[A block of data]
----------

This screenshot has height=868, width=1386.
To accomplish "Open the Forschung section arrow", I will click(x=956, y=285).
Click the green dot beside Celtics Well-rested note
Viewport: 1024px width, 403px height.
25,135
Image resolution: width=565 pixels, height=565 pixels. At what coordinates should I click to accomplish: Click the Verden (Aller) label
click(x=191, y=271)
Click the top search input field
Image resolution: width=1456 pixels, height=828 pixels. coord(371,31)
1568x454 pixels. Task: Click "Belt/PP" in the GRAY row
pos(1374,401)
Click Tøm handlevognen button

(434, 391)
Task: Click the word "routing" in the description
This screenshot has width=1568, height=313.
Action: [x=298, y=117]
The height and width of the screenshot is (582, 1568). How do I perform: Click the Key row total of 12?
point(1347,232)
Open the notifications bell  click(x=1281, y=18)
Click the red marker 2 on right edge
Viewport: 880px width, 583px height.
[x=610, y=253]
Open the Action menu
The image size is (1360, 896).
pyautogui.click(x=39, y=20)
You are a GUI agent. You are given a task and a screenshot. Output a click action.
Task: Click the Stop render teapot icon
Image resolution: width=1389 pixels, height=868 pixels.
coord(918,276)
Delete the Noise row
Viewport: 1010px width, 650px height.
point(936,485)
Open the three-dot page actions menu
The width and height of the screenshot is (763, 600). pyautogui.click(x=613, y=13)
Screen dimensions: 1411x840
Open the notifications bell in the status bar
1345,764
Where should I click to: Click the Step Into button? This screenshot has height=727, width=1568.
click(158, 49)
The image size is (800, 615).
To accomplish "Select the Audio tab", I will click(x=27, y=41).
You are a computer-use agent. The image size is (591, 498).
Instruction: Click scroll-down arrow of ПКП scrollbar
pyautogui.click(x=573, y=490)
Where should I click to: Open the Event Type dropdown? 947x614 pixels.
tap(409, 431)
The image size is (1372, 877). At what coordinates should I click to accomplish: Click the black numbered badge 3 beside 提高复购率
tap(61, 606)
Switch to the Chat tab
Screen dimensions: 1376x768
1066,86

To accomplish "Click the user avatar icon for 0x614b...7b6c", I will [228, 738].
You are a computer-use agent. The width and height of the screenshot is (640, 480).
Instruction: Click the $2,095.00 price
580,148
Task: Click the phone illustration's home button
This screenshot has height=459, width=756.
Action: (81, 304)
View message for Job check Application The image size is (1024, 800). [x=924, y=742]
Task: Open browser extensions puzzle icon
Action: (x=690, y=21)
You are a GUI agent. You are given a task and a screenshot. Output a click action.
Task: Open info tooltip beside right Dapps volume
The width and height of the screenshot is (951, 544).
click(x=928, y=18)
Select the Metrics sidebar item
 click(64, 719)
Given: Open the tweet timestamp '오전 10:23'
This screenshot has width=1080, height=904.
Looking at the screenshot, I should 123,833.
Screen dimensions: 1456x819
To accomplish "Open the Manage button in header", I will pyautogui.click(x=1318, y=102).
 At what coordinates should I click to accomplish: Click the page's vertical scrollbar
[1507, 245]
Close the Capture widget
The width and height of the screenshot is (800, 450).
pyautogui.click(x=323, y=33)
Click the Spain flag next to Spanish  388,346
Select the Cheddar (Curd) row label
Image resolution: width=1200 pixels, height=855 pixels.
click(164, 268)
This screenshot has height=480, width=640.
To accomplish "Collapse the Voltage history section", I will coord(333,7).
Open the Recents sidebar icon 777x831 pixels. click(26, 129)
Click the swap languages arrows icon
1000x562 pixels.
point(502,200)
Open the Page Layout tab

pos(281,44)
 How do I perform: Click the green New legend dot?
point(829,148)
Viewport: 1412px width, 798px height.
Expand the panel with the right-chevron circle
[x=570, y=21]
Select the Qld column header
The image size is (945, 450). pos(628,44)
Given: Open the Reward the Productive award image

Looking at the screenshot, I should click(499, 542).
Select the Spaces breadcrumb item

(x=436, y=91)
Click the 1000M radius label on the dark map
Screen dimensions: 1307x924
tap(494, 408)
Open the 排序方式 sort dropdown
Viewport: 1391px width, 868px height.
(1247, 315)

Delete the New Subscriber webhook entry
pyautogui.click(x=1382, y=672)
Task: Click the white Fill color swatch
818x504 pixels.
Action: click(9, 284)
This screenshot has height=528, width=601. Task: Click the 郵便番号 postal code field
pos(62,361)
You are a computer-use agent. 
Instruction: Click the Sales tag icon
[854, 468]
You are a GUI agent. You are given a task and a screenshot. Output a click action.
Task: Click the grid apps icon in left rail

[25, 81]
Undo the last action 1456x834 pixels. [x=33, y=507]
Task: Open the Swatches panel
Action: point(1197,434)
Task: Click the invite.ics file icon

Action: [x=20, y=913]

----------

- _THE EXERCISE_:
Could you turn the data above into a Markdown table with the columns "Row" and "Line", one line per row and blank lines left out?

- _TASK RESULT_:
| Row | Line |
|---|---|
| 1 | This screenshot has height=868, width=1386. |
| 2 | To accomplish "Open the Forschung section arrow", I will click(x=956, y=285). |
| 3 | Click the green dot beside Celtics Well-rested note |
| 4 | Viewport: 1024px width, 403px height. |
| 5 | 25,135 |
| 6 | Image resolution: width=565 pixels, height=565 pixels. At what coordinates should I click to accomplish: Click the Verden (Aller) label |
| 7 | click(x=191, y=271) |
| 8 | Click the top search input field |
| 9 | Image resolution: width=1456 pixels, height=828 pixels. coord(371,31) |
| 10 | 1568x454 pixels. Task: Click "Belt/PP" in the GRAY row |
| 11 | pos(1374,401) |
| 12 | Click Tøm handlevognen button |
| 13 | (434, 391) |
| 14 | Task: Click the word "routing" in the description |
| 15 | This screenshot has width=1568, height=313. |
| 16 | Action: [x=298, y=117] |
| 17 | The height and width of the screenshot is (582, 1568). How do I perform: Click the Key row total of 12? |
| 18 | point(1347,232) |
| 19 | Open the notifications bell  click(x=1281, y=18) |
| 20 | Click the red marker 2 on right edge |
| 21 | Viewport: 880px width, 583px height. |
| 22 | [x=610, y=253] |
| 23 | Open the Action menu |
| 24 | The image size is (1360, 896). |
| 25 | pyautogui.click(x=39, y=20) |
| 26 | You are a GUI agent. You are given a task and a screenshot. Output a click action. |
| 27 | Task: Click the Stop render teapot icon |
| 28 | Image resolution: width=1389 pixels, height=868 pixels. |
| 29 | coord(918,276) |
| 30 | Delete the Noise row |
| 31 | Viewport: 1010px width, 650px height. |
| 32 | point(936,485) |
| 33 | Open the three-dot page actions menu |
| 34 | The width and height of the screenshot is (763, 600). pyautogui.click(x=613, y=13) |
| 35 | Screen dimensions: 1411x840 |
| 36 | Open the notifications bell in the status bar |
| 37 | 1345,764 |
| 38 | Where should I click to: Click the Step Into button? This screenshot has height=727, width=1568. |
| 39 | click(158, 49) |
| 40 | The image size is (800, 615). |
| 41 | To accomplish "Select the Audio tab", I will click(x=27, y=41). |
| 42 | You are a computer-use agent. The image size is (591, 498). |
| 43 | Instruction: Click scroll-down arrow of ПКП scrollbar |
| 44 | pyautogui.click(x=573, y=490) |
| 45 | Where should I click to: Open the Event Type dropdown? 947x614 pixels. |
| 46 | tap(409, 431) |
| 47 | The image size is (1372, 877). At what coordinates should I click to accomplish: Click the black numbered badge 3 beside 提高复购率 |
| 48 | tap(61, 606) |
| 49 | Switch to the Chat tab |
| 50 | Screen dimensions: 1376x768 |
| 51 | 1066,86 |
| 52 | To accomplish "Click the user avatar icon for 0x614b...7b6c", I will [228, 738]. |
| 53 | You are a computer-use agent. The width and height of the screenshot is (640, 480). |
| 54 | Instruction: Click the $2,095.00 price |
| 55 | 580,148 |
| 56 | Task: Click the phone illustration's home button |
| 57 | This screenshot has height=459, width=756. |
| 58 | Action: (81, 304) |
| 59 | View message for Job check Application The image size is (1024, 800). [x=924, y=742] |
| 60 | Task: Open browser extensions puzzle icon |
| 61 | Action: (x=690, y=21) |
| 62 | You are a GUI agent. You are given a task and a screenshot. Output a click action. |
| 63 | Task: Open info tooltip beside right Dapps volume |
| 64 | The width and height of the screenshot is (951, 544). |
| 65 | click(x=928, y=18) |
| 66 | Select the Metrics sidebar item |
| 67 |  click(64, 719) |
| 68 | Given: Open the tweet timestamp '오전 10:23' |
| 69 | This screenshot has width=1080, height=904. |
| 70 | Looking at the screenshot, I should 123,833. |
| 71 | Screen dimensions: 1456x819 |
| 72 | To accomplish "Open the Manage button in header", I will pyautogui.click(x=1318, y=102). |
| 73 |  At what coordinates should I click to accomplish: Click the page's vertical scrollbar |
| 74 | [1507, 245] |
| 75 | Close the Capture widget |
| 76 | The width and height of the screenshot is (800, 450). |
| 77 | pyautogui.click(x=323, y=33) |
| 78 | Click the Spain flag next to Spanish  388,346 |
| 79 | Select the Cheddar (Curd) row label |
| 80 | Image resolution: width=1200 pixels, height=855 pixels. |
| 81 | click(164, 268) |
| 82 | This screenshot has height=480, width=640. |
| 83 | To accomplish "Collapse the Voltage history section", I will coord(333,7). |
| 84 | Open the Recents sidebar icon 777x831 pixels. click(26, 129) |
| 85 | Click the swap languages arrows icon |
| 86 | 1000x562 pixels. |
| 87 | point(502,200) |
| 88 | Open the Page Layout tab |
| 89 | pos(281,44) |
| 90 |  How do I perform: Click the green New legend dot? |
| 91 | point(829,148) |
| 92 | Viewport: 1412px width, 798px height. |
| 93 | Expand the panel with the right-chevron circle |
| 94 | [x=570, y=21] |
| 95 | Select the Qld column header |
| 96 | The image size is (945, 450). pos(628,44) |
| 97 | Given: Open the Reward the Productive award image |
| 98 | Looking at the screenshot, I should click(499, 542). |
| 99 | Select the Spaces breadcrumb item |
| 100 | (x=436, y=91) |
| 101 | Click the 1000M radius label on the dark map |
| 102 | Screen dimensions: 1307x924 |
| 103 | tap(494, 408) |
| 104 | Open the 排序方式 sort dropdown |
| 105 | Viewport: 1391px width, 868px height. |
| 106 | (1247, 315) |
| 107 | Delete the New Subscriber webhook entry |
| 108 | pyautogui.click(x=1382, y=672) |
| 109 | Task: Click the white Fill color swatch |
| 110 | 818x504 pixels. |
| 111 | Action: click(9, 284) |
| 112 | This screenshot has height=528, width=601. Task: Click the 郵便番号 postal code field |
| 113 | pos(62,361) |
| 114 | You are a computer-use agent.  |
| 115 | Instruction: Click the Sales tag icon |
| 116 | [854, 468] |
| 117 | You are a GUI agent. You are given a task and a screenshot. Output a click action. |
| 118 | Task: Click the grid apps icon in left rail |
| 119 | [25, 81] |
| 120 | Undo the last action 1456x834 pixels. [x=33, y=507] |
| 121 | Task: Open the Swatches panel |
| 122 | Action: point(1197,434) |
| 123 | Task: Click the invite.ics file icon |
| 124 | Action: [x=20, y=913] |